The term “new normal” first appeared during the 2008 financial crisis to refer to the dramatic economic, cultural and social transformations that caused precariousness and social unrest, impacting collective perceptions and individual lifestyles. This term has been used again during the COVID-19 pandemic to point out how it has completely invested and transformed undebatable pivots of human life such as professional identity, economic subsistence, work and family organization, children’s education management; imposing a radical revision of the traditional ways, practices and skills used to manage them. This Research Topic aims to address the individual and organizational consequences of such issues and stimulate a scholarly inter- and multi-disciplinary debate.
We invite research papers and theoretical contributions that could enrich the psycho-social discussion about perspectives opened by “the new normal” situation. For example according to recent research, there are different changes in HR practices which stress the need of pursuing employees’ health and safety protection in the light of the high risk of contagion, which need heightened scholarly attention, such as:

- Economic stress and job insecurity. What will be the impact of a prolonged period of occupational inactivity due to lockdown? How will organizational and work restructuring processes affect individuals? Which occupational groups will be more affected by diffused feeling of job insecurity?
- Generational issues. How will different generations and cohorts of employees react to the new normal? What generational peculiarities will be beneficial or detrimental?
- Information and data security. Which security challenges will organizations and individuals face when dealing with remote working? How will internal communication be affected?
- Distance management. What new competencies will be required to managers to cope with the new normal? How could they effectively recruit, evaluate, motivate, control, train, support, etc. their collaborators from a distance?

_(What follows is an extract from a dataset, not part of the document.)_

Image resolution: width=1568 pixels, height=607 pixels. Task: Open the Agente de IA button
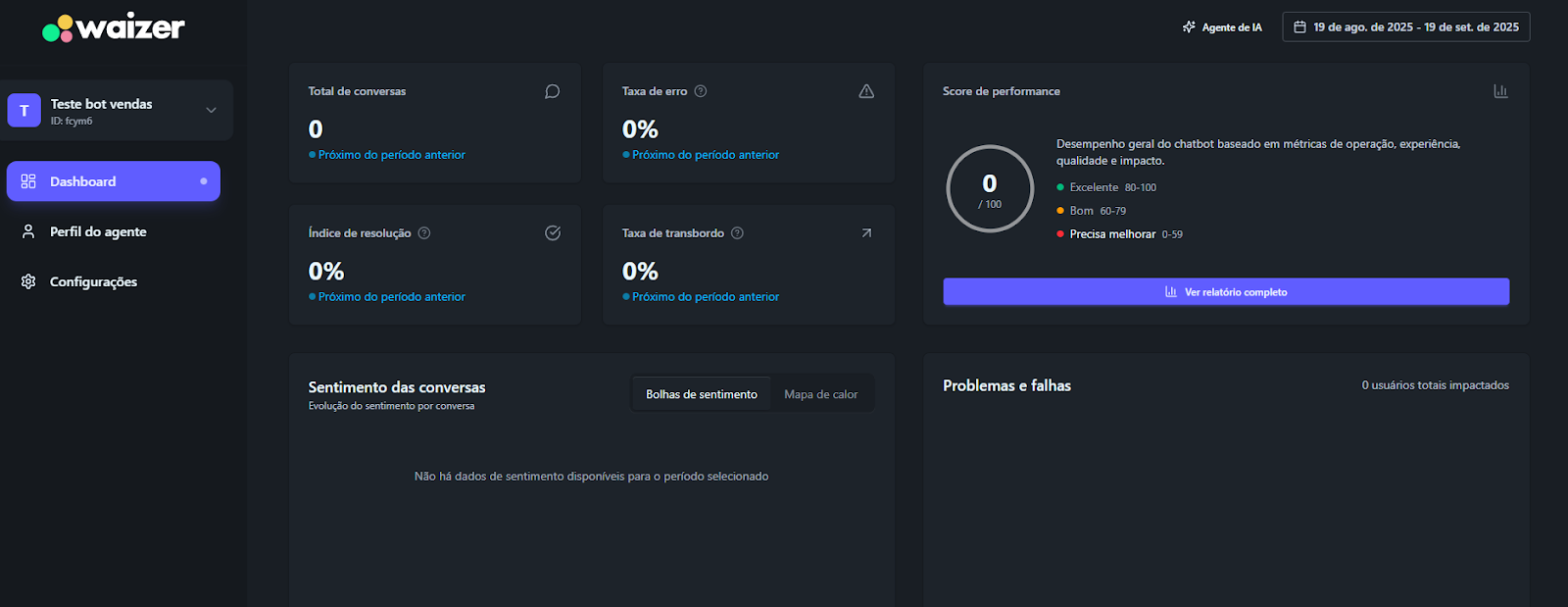click(1222, 27)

- Working conditions. How could workers carry out now their previous tasks? How will organizations organize the work processes? How will new safety and health rules affect work processes? How will ITC technologies affect work conditions?
- Work-life interface. How could individuals manage home and work demands when mainly staying at home for work? How could organizations support their employees in meeting such demands?

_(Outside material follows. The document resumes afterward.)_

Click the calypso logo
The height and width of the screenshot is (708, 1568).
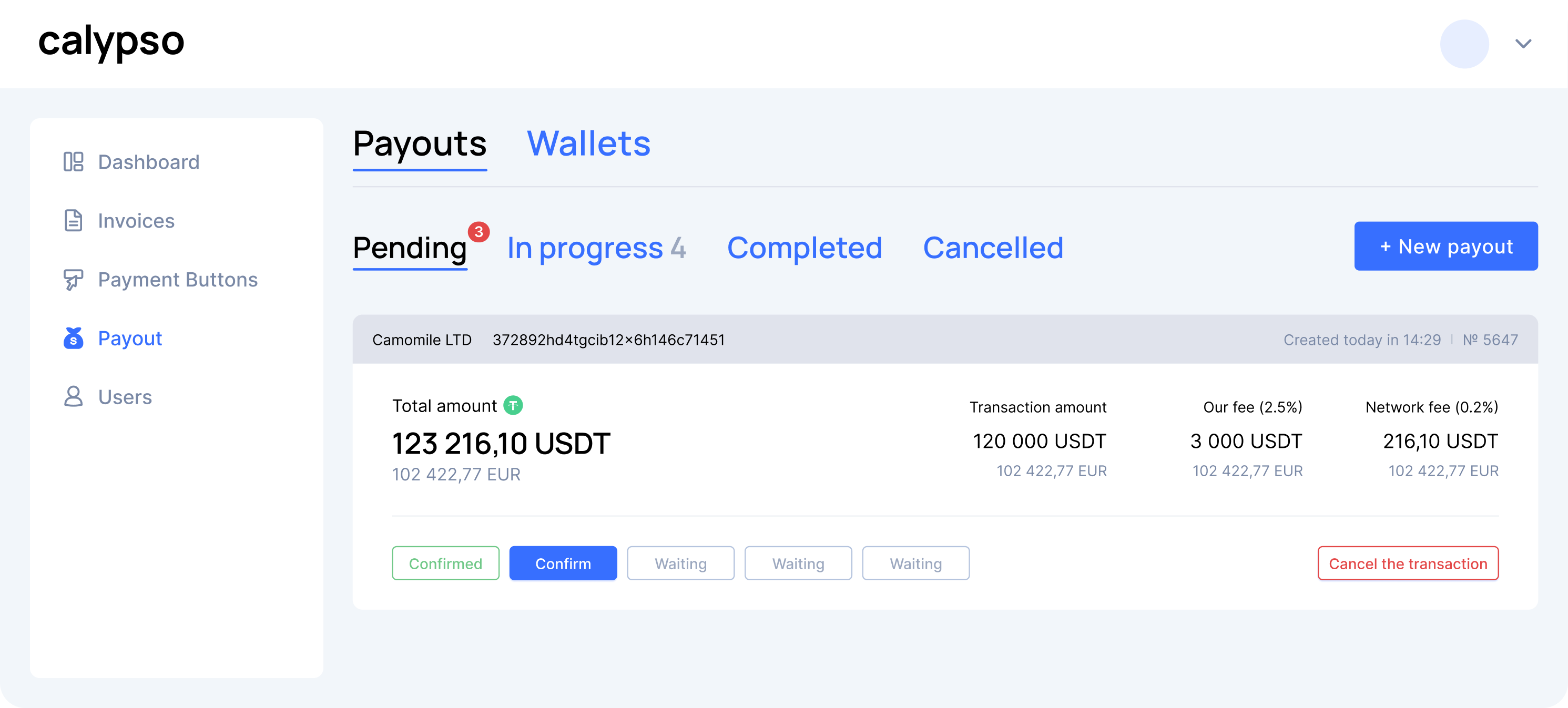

We welcome inter- and multi-disciplinary theoretical or empirical contributions in the field of Work and Organizational Psychology, Strategic Human Resource Management, and Organizational Behavior discussing the implications of the “new normal”, specifically to tackle the following issues:
- Human resource management of change (e.g., perceived organizational support, high commitment HRM practices) and positive organizational behavior outcomes (e.g., engagement, extra-role behaviors, performance)

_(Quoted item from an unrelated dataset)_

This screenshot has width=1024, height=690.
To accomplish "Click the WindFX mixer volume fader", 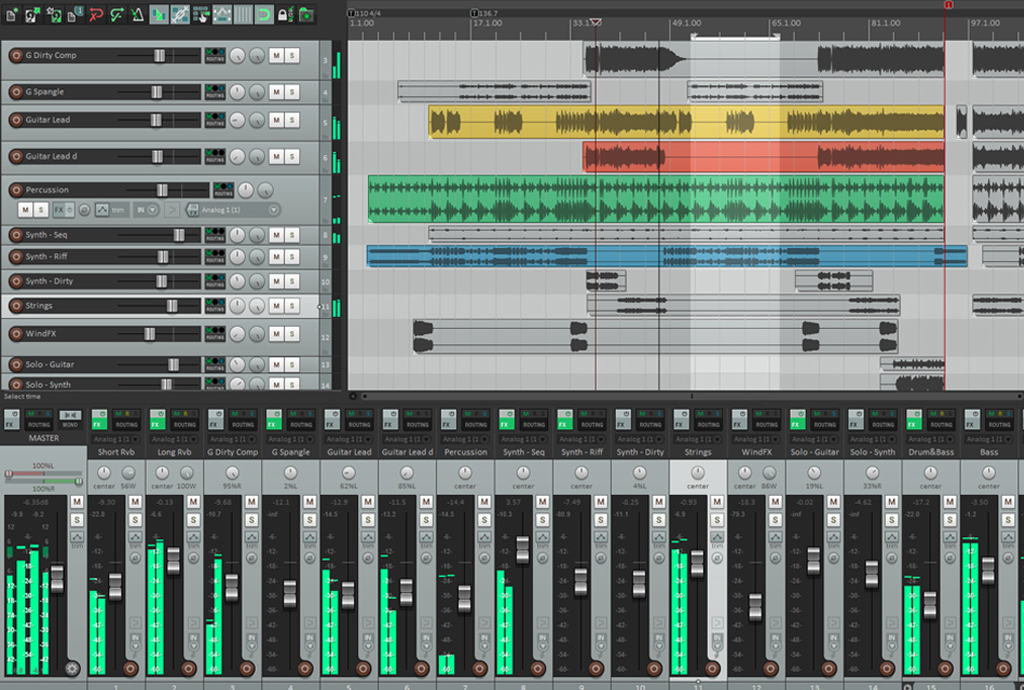I will pos(755,605).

- Psychosocial implications of Remote Work Management (e.g., techno-stress, digital skills, workload, workaholism)
- New P/O relationships, New meanings of work, new psychological contracts (e.g., generational differences as Millennials versus X Generation)
- Redefinition of individual and organizational career management (e.g., making sense of careers, sustainable careers, career shocks)
- Work-life interface (e.g., work-life conflict and/or enrichment, work-study conflict, positive and negative spillover effects, crossover effects)
- Impact of individual resources for coping with change, job insecurity and economic stress (e.g., self-efficacy, psychological capital, hope)

Keywords: Covid 19 pandemic, HRM, Change Management, Technostress, Work/Life balance, Career, Meaning of working

Important note: All contributions to this Research Topic must be within the scope of the section and journal to which they are submitted, as defined in their mission statements. Frontiers reserves the right to guide an out-of-scope manuscript to a more suitable section or journal at any stage of peer review.